(Beginning of Source material)

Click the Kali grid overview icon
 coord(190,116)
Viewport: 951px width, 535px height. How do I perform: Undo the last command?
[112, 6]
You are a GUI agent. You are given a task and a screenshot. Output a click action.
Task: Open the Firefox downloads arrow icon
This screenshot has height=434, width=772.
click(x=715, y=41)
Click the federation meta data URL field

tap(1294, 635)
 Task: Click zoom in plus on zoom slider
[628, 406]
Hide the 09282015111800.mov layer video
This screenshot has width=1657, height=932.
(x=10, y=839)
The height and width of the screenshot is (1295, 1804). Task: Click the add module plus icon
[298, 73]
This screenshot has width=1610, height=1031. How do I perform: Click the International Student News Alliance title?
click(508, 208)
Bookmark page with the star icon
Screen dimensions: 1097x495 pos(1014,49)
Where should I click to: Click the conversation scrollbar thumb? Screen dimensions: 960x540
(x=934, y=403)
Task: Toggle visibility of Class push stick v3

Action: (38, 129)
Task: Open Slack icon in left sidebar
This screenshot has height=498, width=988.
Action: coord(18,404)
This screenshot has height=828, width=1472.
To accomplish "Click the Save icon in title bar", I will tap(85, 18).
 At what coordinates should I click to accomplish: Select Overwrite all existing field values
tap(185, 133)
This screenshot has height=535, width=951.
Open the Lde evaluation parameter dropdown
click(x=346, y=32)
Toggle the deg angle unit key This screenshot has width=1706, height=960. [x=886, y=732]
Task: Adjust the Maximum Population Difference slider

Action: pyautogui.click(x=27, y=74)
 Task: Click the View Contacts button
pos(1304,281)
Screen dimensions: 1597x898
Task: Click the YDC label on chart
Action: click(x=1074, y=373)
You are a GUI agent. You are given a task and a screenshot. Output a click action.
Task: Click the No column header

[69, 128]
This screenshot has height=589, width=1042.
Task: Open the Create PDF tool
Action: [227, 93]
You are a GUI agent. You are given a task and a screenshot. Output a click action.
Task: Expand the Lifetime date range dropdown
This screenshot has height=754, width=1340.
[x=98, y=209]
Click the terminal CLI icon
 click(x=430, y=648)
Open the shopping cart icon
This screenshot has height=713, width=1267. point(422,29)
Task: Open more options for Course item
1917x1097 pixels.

(End of Source material)

Your task is to quote all of the data word for word.

Click the Kali grid overview icon
 coord(190,116)
Viewport: 951px width, 535px height. How do I perform: Undo the last command?
[112, 6]
You are a GUI agent. You are given a task and a screenshot. Output a click action.
Task: Open the Firefox downloads arrow icon
This screenshot has height=434, width=772.
click(x=715, y=41)
Click the federation meta data URL field

tap(1294, 635)
 Task: Click zoom in plus on zoom slider
[628, 406]
Hide the 09282015111800.mov layer video
This screenshot has width=1657, height=932.
(x=10, y=839)
The height and width of the screenshot is (1295, 1804). Task: Click the add module plus icon
[298, 73]
This screenshot has width=1610, height=1031. How do I perform: Click the International Student News Alliance title?
click(508, 208)
Bookmark page with the star icon
Screen dimensions: 1097x495 pos(1014,49)
Where should I click to: Click the conversation scrollbar thumb? Screen dimensions: 960x540
(x=934, y=403)
Task: Toggle visibility of Class push stick v3

Action: (38, 129)
Task: Open Slack icon in left sidebar
This screenshot has height=498, width=988.
Action: coord(18,404)
This screenshot has height=828, width=1472.
To accomplish "Click the Save icon in title bar", I will tap(85, 18).
 At what coordinates should I click to accomplish: Select Overwrite all existing field values
tap(185, 133)
This screenshot has height=535, width=951.
Open the Lde evaluation parameter dropdown
click(x=346, y=32)
Toggle the deg angle unit key This screenshot has width=1706, height=960. [x=886, y=732]
Task: Adjust the Maximum Population Difference slider

Action: pyautogui.click(x=27, y=74)
 Task: Click the View Contacts button
pos(1304,281)
Screen dimensions: 1597x898
Task: Click the YDC label on chart
Action: click(x=1074, y=373)
You are a GUI agent. You are given a task and a screenshot. Output a click action.
Task: Click the No column header

[69, 128]
This screenshot has height=589, width=1042.
Task: Open the Create PDF tool
Action: [227, 93]
You are a GUI agent. You are given a task and a screenshot. Output a click action.
Task: Expand the Lifetime date range dropdown
This screenshot has height=754, width=1340.
[x=98, y=209]
Click the terminal CLI icon
 click(x=430, y=648)
Open the shopping cart icon
This screenshot has height=713, width=1267. point(422,29)
Task: Open more options for Course item
1917x1097 pixels.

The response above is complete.